Recueilli par Christelle GUIBERT



Lamarck et Darwin auraient-ils parrainé l’AlterTour ?

d'après Revue S!lence, Juillet 2009

  Cette année, l’AlterTour est soutenu par des personnes connues pour l’indépendance et le courage de leur réflexion. Elles partagent cette qualité avec celles qui initièrent, il y a deux siècles, la Théorie de l’évolution, incluant Lamarck* et Darwin**. On peut aujourd’hui se demander ce que ces esprits libres auraient pensé d’une espèce particulière de manifestation, qui a déjà évolué en deux années d’existence, et dont le programme est issu d’une « sélection naturelle ».

En 1809, lorsque naît Darwin et que Lamarck publie « La philosophie zoologique », on sait bien que l’homme est l’oeuvre d’un Dieu.  On pense surtout que la place de l’être humain est centrale parmi des espèces immuables, toutes fixées au moment de leur création. Cinquante ans plus tard, cette vision valorisante est troublée à nouveau par la publication d’un ouvrage intitulé « De l’origine des espèces par le moyen de la sélection naturelle » (Darwin, 1859), dans lequel l’humain est présenté comme le fruit d’une lente évolution, perdu dans un arbre gigantesque dont les branches correspondent à autant d’espèces.
A l’image de l’arbre de l’évolution, la société moderne se développe suivant plusieurs secteurs d’activité. Certaines de ses branches ont récemment connu un fort développement : en particulier la branche mère de l’économie libérale, celles de l’agriculture productiviste, de la distribution centralisée d’énergie fossile, des transports à très grande vitesse et de la téléphonie mobile. On en oublierait que d’autres branches sont possibles. Préserver la diversité des fruits que la société humaine peut produire est en effet un gage de survie dans un monde aux ressources changeantes. Ainsi, un déficit en énergies fossiles est-il globalement bénéfique pour la planète ; une grande crise pétrolière déstabiliserait seulement momentanément la société, à condition que des alternatives propres aient été préservées et développées en parallèle. De même, la crise économique actuelle s’avérera-t-elle catastrophique si la seule réponse adoptée consiste à doper une branche déjà moribonde.
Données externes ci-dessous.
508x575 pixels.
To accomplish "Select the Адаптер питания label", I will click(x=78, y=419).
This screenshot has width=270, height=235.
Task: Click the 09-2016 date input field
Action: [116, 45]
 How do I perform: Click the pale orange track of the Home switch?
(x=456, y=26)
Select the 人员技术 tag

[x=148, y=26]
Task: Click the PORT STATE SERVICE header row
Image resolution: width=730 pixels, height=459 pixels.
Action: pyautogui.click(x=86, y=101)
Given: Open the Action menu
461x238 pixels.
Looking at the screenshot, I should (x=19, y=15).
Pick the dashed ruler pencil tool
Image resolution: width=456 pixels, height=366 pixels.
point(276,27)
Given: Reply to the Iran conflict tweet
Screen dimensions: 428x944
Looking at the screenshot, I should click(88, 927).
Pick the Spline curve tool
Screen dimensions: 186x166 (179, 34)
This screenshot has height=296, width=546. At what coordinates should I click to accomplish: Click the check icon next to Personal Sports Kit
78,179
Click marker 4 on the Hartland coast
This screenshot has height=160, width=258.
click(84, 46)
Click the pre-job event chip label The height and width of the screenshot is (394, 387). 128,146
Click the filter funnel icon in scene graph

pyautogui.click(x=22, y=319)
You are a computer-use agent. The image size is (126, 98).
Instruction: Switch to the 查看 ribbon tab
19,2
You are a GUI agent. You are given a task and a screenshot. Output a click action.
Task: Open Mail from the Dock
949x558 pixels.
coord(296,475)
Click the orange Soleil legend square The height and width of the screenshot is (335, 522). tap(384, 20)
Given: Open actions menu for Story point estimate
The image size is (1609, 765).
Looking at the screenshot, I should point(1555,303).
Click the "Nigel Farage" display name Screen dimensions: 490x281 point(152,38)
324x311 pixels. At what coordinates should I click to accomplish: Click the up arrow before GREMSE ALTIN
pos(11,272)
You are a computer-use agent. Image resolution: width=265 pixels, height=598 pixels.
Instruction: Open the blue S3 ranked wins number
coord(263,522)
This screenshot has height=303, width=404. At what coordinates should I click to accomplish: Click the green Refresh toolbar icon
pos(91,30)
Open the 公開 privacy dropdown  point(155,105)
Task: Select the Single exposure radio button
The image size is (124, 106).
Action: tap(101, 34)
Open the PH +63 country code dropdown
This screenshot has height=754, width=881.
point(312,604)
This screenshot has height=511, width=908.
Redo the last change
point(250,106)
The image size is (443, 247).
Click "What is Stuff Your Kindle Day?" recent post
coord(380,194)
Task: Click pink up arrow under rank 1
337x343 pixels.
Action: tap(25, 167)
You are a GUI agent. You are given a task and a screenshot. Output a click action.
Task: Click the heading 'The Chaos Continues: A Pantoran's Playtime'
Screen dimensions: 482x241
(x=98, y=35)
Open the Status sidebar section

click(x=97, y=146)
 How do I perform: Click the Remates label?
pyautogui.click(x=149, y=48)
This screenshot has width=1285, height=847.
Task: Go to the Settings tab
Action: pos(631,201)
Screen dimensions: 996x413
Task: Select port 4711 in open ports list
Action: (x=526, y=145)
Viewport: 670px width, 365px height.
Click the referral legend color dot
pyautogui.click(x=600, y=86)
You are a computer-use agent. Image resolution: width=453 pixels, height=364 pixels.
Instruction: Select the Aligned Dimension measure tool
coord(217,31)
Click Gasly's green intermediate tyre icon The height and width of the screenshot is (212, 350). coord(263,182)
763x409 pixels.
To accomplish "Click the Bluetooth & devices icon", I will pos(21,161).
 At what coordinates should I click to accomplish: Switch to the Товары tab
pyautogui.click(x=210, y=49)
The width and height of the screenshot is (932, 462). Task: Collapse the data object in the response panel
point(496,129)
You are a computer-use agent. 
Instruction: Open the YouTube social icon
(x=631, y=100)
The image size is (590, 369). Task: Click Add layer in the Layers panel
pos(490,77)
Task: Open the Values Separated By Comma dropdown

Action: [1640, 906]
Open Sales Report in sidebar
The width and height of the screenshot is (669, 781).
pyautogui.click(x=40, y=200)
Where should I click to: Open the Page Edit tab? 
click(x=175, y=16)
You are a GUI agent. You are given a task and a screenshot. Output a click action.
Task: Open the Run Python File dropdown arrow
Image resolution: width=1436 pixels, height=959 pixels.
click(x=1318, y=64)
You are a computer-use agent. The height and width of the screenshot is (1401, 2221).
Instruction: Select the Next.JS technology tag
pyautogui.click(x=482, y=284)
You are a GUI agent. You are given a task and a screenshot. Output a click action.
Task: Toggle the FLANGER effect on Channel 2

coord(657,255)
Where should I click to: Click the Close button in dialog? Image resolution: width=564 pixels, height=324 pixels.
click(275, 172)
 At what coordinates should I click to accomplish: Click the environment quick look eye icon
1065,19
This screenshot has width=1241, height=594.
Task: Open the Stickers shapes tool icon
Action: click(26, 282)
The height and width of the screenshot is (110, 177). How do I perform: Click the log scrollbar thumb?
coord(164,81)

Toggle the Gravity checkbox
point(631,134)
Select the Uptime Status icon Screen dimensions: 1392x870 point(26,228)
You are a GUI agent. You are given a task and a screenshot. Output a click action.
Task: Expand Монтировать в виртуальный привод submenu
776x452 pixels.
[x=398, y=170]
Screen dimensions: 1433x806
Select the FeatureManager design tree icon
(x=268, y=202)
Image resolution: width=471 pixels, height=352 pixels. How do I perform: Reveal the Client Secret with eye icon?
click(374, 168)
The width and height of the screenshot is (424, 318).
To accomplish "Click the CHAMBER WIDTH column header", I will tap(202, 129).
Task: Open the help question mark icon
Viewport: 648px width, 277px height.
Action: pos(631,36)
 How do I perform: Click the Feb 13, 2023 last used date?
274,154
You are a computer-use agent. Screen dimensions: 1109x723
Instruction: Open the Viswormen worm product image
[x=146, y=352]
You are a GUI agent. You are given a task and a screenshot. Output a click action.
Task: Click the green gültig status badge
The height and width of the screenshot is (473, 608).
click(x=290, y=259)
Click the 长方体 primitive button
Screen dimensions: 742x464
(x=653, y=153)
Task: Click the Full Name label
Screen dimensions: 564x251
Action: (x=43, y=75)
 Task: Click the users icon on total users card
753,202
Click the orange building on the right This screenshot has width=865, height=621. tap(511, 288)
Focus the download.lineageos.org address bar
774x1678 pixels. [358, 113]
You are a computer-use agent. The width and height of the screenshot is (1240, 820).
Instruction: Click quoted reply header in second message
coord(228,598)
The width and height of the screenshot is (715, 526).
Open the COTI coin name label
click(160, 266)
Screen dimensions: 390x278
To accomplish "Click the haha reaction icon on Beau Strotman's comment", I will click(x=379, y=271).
Lamarck et Darwin auraient sans doute approuvé qu’un AlterTour dénonce cette consolidation artificielle d’une branche qui menace le futur de la planète. Ils auraient particulièrement apprécié le soutien apporté au bourgeonnement d’idées nouvelles, à la croissance de branches alternatives.
Par ailleurs, ils auraient été intrigués par cette improbable fraternité qui s’exprime tout le long du parcours entre deux populations d’une même espèce, aux modes de vie pourtant très éloignés : des nomades accueillis chaleureusement par des sédentaires !
Enfin, Lamarck surtout, n’aurait pas désavoué l’évolution du projet « AlterTour » en fonction des contraintes de l’environnement, ne négligeant aucune des propositions de ses acteurs. On a pu observer que l’autoritarisme des « habitués à diriger » et leurs solutions conventionnelles ne résistent pas forcément à l’épreuve de la réalité. A l’inverse, des propositions originales, non bridées par un savoir établi, se sont révélées avec le temps bien adaptées aux objectifs du projet ainsi qu’à ses ressources limitées (cf encadré). Peu de temps, peu d’argent, peu d’acteurs : des contraintes qu’ignore le Tour de France officiel. S’il est difficile de savoir si Lamarck et Darwin auraient accepté de parrainer l’AlterTour, on peut penser qu’ils n’auraient sûrement pas adhéré au Tour de France.

Prof. Tocardeau

* Jean-Baptiste Lamarck (1744-1829) : naturaliste, botaniste, introducteur du terme « biologie ». D’après lui, l’environnement agit sur la transformation des organismes ; les caractères ainsi acquis sont transmis aux générations suivantes. Cette hypothèse est compatible avec la théorie récente de la génétique des populations, pour laquelle la grande quantité de gènes apparemment inutiles permettrait l’adaptation à de nouveaux environnements.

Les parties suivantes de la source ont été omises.